## Task goal
Put everything from the start of the listing down to and including the line containing "click(795, 93)" into a Markdown table with the columns No. and Text. Leave out blank lines.

++++++++++

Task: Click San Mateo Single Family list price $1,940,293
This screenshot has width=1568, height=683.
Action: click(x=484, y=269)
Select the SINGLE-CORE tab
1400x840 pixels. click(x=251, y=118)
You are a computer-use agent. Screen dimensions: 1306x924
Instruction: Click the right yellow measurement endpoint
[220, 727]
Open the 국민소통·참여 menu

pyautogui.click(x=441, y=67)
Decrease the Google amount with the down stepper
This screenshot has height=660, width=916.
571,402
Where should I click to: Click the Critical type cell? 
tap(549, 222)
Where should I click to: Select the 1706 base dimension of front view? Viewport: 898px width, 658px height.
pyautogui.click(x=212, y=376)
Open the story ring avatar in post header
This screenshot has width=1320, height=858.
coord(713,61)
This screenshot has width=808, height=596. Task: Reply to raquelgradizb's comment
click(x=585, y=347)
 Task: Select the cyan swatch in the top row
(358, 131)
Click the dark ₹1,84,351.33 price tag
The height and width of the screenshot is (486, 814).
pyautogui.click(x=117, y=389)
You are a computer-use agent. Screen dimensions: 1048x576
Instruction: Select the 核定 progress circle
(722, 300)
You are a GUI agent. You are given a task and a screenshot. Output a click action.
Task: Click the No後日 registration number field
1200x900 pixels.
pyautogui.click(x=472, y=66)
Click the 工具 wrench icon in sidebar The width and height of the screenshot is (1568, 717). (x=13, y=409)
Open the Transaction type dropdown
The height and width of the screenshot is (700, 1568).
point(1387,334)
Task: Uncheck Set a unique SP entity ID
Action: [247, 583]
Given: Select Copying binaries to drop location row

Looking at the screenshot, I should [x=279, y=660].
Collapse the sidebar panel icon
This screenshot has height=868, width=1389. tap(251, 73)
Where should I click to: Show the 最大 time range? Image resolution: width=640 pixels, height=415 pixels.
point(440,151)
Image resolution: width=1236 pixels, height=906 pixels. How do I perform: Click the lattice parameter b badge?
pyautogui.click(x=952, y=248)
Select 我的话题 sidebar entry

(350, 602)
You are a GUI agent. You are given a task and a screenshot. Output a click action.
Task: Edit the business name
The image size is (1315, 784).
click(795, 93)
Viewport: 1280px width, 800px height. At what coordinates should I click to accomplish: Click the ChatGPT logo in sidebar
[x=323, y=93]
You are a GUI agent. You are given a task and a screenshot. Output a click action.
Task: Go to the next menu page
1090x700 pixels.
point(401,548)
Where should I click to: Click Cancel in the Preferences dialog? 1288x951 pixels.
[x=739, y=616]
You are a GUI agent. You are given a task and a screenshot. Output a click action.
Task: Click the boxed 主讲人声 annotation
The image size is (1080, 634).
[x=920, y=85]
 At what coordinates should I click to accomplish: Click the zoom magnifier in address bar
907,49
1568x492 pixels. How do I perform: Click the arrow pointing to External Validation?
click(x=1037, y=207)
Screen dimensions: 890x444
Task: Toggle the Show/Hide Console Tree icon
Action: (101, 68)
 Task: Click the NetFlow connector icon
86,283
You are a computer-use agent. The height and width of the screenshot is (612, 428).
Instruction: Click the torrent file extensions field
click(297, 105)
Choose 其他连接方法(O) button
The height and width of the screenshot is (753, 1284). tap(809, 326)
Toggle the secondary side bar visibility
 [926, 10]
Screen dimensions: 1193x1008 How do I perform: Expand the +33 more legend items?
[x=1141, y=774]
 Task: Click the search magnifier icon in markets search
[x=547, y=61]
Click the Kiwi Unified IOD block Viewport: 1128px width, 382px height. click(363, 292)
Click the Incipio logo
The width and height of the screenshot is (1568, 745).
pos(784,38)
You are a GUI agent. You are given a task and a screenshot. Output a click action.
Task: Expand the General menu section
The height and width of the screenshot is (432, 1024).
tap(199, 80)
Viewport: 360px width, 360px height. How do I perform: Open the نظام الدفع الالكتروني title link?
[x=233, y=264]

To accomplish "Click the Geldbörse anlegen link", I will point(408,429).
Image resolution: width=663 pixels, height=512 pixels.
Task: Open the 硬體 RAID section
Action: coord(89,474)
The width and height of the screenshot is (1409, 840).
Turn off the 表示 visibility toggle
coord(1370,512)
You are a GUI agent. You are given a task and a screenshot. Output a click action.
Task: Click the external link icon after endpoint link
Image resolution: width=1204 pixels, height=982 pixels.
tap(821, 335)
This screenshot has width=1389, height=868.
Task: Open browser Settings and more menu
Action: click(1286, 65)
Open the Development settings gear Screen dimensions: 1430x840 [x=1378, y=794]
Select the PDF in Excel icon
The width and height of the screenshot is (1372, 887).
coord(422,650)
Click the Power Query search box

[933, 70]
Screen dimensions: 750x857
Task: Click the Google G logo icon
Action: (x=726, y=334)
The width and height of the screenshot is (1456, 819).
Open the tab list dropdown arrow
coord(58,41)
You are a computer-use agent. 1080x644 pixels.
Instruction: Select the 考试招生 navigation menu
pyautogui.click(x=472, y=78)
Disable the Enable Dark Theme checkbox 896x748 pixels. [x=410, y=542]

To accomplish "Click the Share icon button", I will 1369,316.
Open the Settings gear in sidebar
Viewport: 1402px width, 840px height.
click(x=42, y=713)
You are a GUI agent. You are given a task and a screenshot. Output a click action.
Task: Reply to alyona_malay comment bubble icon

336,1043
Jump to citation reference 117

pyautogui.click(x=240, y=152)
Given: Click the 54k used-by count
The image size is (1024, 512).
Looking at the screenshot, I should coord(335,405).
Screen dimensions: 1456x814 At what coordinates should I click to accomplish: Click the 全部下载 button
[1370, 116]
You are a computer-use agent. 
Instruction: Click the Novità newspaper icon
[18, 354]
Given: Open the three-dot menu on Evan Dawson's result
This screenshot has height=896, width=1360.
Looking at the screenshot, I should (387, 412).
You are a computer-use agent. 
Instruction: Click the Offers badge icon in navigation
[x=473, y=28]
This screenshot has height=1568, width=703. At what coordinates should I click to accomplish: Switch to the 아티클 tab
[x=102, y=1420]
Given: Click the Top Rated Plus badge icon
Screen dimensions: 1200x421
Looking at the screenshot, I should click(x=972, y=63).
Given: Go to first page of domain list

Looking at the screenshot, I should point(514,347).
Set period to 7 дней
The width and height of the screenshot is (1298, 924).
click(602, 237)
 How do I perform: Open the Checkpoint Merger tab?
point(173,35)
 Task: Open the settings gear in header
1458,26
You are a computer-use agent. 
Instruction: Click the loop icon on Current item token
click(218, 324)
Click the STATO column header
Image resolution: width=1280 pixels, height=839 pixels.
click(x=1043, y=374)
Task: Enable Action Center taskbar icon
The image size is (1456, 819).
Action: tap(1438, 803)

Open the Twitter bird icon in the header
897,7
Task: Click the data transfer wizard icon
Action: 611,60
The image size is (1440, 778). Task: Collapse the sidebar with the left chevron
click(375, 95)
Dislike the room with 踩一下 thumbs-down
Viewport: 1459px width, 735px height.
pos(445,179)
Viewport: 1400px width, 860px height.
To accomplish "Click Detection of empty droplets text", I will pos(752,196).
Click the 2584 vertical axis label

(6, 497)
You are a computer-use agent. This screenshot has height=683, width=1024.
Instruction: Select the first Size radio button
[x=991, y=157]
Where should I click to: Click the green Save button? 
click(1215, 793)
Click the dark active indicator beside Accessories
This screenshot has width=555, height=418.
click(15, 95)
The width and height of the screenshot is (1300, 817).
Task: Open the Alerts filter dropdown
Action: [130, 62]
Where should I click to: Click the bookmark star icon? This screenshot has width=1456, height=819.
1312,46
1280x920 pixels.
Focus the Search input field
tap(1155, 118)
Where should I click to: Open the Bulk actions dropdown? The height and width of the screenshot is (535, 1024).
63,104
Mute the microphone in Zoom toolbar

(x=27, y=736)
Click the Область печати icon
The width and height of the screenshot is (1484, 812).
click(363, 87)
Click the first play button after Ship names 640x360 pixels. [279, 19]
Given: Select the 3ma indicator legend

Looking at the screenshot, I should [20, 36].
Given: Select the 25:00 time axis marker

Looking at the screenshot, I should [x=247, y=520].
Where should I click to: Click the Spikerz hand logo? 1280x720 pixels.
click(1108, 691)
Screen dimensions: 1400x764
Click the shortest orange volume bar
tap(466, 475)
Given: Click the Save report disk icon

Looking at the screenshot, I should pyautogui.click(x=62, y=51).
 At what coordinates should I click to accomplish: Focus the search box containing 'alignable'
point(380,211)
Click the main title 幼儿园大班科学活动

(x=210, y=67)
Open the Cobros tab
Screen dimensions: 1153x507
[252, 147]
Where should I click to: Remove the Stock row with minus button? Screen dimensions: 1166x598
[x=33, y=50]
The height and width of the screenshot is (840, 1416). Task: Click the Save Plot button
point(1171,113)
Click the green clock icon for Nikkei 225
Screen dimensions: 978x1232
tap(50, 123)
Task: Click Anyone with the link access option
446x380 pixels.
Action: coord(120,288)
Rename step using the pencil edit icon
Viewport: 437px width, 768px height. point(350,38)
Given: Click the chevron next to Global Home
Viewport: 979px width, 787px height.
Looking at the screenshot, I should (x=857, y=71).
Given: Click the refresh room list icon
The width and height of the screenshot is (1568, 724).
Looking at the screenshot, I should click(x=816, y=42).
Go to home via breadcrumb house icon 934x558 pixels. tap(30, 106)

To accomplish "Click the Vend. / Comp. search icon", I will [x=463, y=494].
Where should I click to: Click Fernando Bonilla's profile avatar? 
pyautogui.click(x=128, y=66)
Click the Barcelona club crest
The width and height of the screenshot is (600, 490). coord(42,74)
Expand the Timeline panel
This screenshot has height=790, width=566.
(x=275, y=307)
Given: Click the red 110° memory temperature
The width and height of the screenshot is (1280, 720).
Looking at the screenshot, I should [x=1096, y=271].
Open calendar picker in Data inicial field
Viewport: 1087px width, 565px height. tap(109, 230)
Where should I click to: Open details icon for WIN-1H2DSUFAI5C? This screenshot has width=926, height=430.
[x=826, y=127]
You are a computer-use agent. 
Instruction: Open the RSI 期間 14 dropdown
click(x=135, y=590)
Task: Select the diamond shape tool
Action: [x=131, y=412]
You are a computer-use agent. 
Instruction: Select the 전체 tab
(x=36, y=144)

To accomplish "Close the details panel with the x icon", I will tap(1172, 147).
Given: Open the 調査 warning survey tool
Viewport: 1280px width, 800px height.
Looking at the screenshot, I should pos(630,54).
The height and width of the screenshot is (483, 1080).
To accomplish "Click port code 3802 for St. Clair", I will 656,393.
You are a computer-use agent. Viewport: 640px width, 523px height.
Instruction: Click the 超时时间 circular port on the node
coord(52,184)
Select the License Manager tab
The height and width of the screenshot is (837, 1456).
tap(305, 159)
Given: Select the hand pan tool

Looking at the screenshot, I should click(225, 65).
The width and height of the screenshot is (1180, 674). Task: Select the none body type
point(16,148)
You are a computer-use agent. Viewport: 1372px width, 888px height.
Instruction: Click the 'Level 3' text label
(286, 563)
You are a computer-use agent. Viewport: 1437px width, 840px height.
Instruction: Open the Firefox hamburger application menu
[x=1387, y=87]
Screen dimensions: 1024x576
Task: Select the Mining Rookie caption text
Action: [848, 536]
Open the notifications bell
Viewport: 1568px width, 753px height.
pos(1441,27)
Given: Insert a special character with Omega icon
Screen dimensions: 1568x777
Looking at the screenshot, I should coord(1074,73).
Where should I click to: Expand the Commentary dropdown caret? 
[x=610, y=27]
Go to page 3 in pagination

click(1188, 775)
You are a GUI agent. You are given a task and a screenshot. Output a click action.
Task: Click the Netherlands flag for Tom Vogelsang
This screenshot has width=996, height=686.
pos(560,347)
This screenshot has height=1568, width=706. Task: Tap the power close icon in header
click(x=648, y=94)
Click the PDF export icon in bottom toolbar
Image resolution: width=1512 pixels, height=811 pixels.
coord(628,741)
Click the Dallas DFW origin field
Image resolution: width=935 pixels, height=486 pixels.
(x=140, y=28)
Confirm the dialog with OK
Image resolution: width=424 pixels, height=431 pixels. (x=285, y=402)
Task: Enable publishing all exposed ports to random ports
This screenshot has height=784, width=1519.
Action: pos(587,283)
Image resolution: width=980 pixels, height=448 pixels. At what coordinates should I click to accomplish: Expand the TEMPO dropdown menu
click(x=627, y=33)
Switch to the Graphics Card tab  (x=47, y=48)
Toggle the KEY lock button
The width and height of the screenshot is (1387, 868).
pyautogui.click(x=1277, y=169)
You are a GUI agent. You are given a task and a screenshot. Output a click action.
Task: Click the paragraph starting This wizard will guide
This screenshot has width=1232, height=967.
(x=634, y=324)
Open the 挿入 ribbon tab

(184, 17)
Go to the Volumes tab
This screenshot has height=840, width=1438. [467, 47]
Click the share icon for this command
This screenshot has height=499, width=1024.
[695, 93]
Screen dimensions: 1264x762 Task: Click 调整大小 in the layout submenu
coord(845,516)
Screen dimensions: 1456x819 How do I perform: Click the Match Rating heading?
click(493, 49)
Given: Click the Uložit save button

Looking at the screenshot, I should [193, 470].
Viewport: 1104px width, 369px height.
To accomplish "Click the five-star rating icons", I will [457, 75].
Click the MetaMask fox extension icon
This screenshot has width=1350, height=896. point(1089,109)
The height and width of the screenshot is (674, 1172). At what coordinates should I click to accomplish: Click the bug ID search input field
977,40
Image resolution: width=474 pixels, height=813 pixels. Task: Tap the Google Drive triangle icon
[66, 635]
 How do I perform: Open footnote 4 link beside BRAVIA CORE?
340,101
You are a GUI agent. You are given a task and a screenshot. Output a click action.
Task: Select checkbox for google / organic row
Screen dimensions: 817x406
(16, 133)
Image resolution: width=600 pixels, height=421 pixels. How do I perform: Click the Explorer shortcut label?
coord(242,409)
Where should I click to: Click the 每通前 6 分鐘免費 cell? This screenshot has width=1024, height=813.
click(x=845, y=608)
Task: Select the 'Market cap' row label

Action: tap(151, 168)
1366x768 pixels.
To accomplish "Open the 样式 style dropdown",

++++++++++

## Answer to the exercise
| No. | Text |
|---|---|
| 1 | Task: Click San Mateo Single Family list price $1,940,293 |
| 2 | This screenshot has width=1568, height=683. |
| 3 | Action: click(x=484, y=269) |
| 4 | Select the SINGLE-CORE tab |
| 5 | 1400x840 pixels. click(x=251, y=118) |
| 6 | You are a computer-use agent. Screen dimensions: 1306x924 |
| 7 | Instruction: Click the right yellow measurement endpoint |
| 8 | [220, 727] |
| 9 | Open the 국민소통·참여 menu |
| 10 | pyautogui.click(x=441, y=67) |
| 11 | Decrease the Google amount with the down stepper |
| 12 | This screenshot has height=660, width=916. |
| 13 | 571,402 |
| 14 | Where should I click to: Click the Critical type cell?  |
| 15 | tap(549, 222) |
| 16 | Where should I click to: Select the 1706 base dimension of front view? Viewport: 898px width, 658px height. |
| 17 | pyautogui.click(x=212, y=376) |
| 18 | Open the story ring avatar in post header |
| 19 | This screenshot has width=1320, height=858. |
| 20 | coord(713,61) |
| 21 | This screenshot has width=808, height=596. Task: Reply to raquelgradizb's comment |
| 22 | click(x=585, y=347) |
| 23 |  Task: Select the cyan swatch in the top row |
| 24 | (358, 131) |
| 25 | Click the dark ₹1,84,351.33 price tag |
| 26 | The height and width of the screenshot is (486, 814). |
| 27 | pyautogui.click(x=117, y=389) |
| 28 | You are a computer-use agent. Screen dimensions: 1048x576 |
| 29 | Instruction: Select the 核定 progress circle |
| 30 | (722, 300) |
| 31 | You are a GUI agent. You are given a task and a screenshot. Output a click action. |
| 32 | Task: Click the No後日 registration number field |
| 33 | 1200x900 pixels. |
| 34 | pyautogui.click(x=472, y=66) |
| 35 | Click the 工具 wrench icon in sidebar The width and height of the screenshot is (1568, 717). (x=13, y=409) |
| 36 | Open the Transaction type dropdown |
| 37 | The height and width of the screenshot is (700, 1568). |
| 38 | point(1387,334) |
| 39 | Task: Uncheck Set a unique SP entity ID |
| 40 | Action: [247, 583] |
| 41 | Given: Select Copying binaries to drop location row |
| 42 | Looking at the screenshot, I should [x=279, y=660]. |
| 43 | Collapse the sidebar panel icon |
| 44 | This screenshot has height=868, width=1389. tap(251, 73) |
| 45 | Where should I click to: Show the 最大 time range? Image resolution: width=640 pixels, height=415 pixels. |
| 46 | point(440,151) |
| 47 | Image resolution: width=1236 pixels, height=906 pixels. How do I perform: Click the lattice parameter b badge? |
| 48 | pyautogui.click(x=952, y=248) |
| 49 | Select 我的话题 sidebar entry |
| 50 | (350, 602) |
| 51 | You are a GUI agent. You are given a task and a screenshot. Output a click action. |
| 52 | Task: Edit the business name |
| 53 | The image size is (1315, 784). |
| 54 | click(795, 93) |